* _Exercise instructions_:
[1] According to the article on the Line Upon Line Percussion trio, where will the trio perform on Dec. 17 and 18?
[2] From the article on the Line Upon Line Percussion trio, write out the stretch from "Until the coronavirus" through "six feet apart." word for word.

* _Text provided_:
It’s not exactly the homecoming the Line Upon Line Percussion trio imagined.
Adam Bedell, Cullen Faulk and Matthew Teodori were still graduate students at the University of Texas Butler School in 2008 when they formed their ensemble. Since then, they’ve traveled the country and the world, working with composers who are at the cutting edge of adventurous new music. And while Line Upon has been back to teach once in 2018, the now critically-acclaimed trio has yet to return to UT for a public concert.
Until the coronavirus pandemic, that is.
On Dec. 17 and 18, Line Upon Line will perform in the new Texas Big Top, a tented outdoor temporary venue set up on the plaza of the Bass Concert Hall. The Big Top is the pandemic work-around of Texas Performing Arts, UT’s performing arts presenting program. Capacity is limited and audience members sit in two-person pods that are at least six feet apart.
“It’s not exactly the circumstances we imagined that would bring us back to UT,” says Teodori, Line Upon Line’s executive and artistic director. “But here we are.”
Usually on a peripatetic trail of residencies and concerts, the trio saw its busy schedule of travel and performing come to screeching halt when COVID-19 shut down the world. Since then, they’ve opted for a more thoughtful approach, presenting a few things virtually, but otherwise not filling up the bandwidth with digital programs just to fill up the bandwidth.

* _Records_:

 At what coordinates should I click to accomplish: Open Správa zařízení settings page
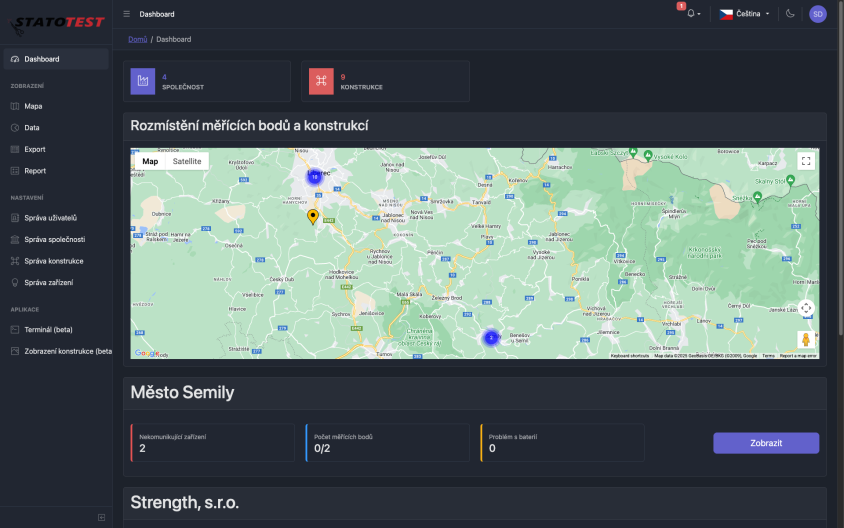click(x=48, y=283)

* * *

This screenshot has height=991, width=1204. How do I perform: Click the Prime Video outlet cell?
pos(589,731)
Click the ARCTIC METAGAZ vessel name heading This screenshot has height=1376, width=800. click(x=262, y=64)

* _Responses_:
[1] In the Texas Big Top, a tented outdoor temporary venue on the plaza of the Bass Concert Hall.

[2]
Until the coronavirus pandemic, that is.
On Dec. 17 and 18, Line Upon Line will perform in the new Texas Big Top, a tented outdoor temporary venue set up on the plaza of the Bass Concert Hall. The Big Top is the pandemic work-around of Texas Performing Arts, UT’s performing arts presenting program. Capacity is limited and audience members sit in two-person pods that are at least six feet apart.